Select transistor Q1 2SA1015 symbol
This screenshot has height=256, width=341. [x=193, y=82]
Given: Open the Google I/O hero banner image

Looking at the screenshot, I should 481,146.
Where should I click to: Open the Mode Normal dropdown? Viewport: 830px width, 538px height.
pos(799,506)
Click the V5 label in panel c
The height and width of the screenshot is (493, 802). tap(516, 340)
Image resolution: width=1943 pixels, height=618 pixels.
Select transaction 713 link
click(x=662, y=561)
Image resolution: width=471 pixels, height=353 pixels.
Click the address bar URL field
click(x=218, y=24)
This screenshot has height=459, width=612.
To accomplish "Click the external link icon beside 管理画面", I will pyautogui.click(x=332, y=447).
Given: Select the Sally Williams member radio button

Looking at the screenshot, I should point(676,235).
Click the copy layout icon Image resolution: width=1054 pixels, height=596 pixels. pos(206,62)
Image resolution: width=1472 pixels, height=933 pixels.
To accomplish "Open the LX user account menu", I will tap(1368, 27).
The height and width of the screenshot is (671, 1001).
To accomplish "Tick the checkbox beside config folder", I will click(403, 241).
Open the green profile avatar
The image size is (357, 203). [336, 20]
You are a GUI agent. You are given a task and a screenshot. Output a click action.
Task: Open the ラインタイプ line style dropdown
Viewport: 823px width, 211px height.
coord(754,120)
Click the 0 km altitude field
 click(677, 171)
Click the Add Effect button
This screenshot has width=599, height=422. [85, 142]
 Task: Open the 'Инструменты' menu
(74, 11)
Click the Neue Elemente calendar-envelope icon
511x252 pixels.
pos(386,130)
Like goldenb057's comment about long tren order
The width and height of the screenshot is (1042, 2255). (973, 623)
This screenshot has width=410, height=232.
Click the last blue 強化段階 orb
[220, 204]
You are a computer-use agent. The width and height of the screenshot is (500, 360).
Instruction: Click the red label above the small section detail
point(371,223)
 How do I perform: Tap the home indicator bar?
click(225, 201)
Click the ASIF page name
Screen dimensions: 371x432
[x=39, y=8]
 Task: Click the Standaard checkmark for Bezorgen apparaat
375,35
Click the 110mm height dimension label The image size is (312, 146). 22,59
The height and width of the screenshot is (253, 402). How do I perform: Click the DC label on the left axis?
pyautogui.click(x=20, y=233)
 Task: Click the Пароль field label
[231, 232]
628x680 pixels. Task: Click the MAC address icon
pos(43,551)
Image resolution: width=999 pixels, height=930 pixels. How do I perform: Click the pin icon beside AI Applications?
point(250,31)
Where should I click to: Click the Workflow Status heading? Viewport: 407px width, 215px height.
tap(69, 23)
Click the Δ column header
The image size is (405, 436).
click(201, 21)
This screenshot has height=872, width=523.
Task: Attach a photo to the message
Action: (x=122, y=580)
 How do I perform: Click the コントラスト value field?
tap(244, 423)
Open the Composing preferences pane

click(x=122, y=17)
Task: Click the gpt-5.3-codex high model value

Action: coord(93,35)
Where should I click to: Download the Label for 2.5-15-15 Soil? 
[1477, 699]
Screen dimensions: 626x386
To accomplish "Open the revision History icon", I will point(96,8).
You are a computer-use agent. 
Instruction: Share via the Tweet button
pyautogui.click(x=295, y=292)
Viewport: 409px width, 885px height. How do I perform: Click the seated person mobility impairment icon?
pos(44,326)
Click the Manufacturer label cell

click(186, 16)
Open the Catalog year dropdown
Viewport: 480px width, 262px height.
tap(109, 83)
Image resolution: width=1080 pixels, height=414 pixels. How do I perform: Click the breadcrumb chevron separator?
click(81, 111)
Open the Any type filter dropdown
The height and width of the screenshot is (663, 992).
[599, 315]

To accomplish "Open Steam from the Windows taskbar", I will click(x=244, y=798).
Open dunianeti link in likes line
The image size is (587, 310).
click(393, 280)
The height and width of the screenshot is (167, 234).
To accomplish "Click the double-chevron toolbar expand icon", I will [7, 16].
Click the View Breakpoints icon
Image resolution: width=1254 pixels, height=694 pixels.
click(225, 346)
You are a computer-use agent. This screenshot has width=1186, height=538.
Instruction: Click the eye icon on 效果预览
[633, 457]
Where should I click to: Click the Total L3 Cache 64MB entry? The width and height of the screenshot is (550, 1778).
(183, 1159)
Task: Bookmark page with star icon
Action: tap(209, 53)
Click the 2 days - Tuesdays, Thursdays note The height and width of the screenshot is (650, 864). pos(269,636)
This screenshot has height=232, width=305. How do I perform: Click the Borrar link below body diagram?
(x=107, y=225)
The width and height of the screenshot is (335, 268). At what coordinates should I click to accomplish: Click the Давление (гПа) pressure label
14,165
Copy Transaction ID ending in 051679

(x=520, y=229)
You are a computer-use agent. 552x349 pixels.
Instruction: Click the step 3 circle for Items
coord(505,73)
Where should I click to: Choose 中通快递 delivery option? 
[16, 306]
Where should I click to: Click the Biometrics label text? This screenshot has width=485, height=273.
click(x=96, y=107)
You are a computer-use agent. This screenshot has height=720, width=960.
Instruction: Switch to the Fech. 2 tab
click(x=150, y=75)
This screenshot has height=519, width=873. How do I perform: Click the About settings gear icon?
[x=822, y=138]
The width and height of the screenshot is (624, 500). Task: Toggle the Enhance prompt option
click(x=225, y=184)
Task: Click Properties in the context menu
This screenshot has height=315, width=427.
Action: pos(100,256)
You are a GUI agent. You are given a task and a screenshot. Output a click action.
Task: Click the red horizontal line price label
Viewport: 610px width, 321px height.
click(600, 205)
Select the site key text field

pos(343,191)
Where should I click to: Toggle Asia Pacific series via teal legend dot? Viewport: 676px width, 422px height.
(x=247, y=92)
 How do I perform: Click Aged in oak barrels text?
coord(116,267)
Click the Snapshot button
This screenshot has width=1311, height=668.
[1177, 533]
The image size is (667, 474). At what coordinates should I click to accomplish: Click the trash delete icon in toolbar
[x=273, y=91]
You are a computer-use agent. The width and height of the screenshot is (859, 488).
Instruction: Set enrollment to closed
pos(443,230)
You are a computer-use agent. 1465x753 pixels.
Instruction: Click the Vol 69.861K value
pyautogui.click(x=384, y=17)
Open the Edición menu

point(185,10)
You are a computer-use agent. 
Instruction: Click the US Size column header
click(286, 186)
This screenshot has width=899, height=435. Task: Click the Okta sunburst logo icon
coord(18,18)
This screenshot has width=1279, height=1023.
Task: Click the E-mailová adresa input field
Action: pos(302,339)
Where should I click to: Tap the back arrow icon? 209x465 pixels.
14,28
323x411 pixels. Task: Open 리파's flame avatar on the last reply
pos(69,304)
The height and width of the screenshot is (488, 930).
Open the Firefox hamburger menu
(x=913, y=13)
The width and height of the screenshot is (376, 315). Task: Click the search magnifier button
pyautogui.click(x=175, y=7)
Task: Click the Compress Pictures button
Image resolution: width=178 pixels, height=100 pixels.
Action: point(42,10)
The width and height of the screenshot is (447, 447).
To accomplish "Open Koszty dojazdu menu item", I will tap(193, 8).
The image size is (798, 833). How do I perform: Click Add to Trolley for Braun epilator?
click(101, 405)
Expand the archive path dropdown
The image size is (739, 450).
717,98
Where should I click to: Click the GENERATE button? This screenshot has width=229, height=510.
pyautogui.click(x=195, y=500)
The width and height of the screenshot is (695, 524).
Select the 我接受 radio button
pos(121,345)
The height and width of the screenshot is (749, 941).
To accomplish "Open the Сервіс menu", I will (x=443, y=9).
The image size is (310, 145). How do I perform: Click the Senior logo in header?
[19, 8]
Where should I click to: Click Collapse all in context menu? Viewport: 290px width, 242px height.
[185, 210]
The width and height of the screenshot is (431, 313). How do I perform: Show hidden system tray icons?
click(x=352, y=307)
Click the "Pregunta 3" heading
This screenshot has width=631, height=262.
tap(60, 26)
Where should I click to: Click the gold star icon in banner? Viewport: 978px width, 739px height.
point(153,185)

________________________________________

## [Task statement]
Take the entries above and return only the lines from the one with "Given: Select the" to the one with "The height and width of the screenshot is (671, 1001).", both included, unchanged.

## [Completed task]
Given: Select the Sally Williams member radio button

Looking at the screenshot, I should point(676,235).
Click the copy layout icon Image resolution: width=1054 pixels, height=596 pixels. pos(206,62)
Image resolution: width=1472 pixels, height=933 pixels.
To accomplish "Open the LX user account menu", I will tap(1368, 27).
The height and width of the screenshot is (671, 1001).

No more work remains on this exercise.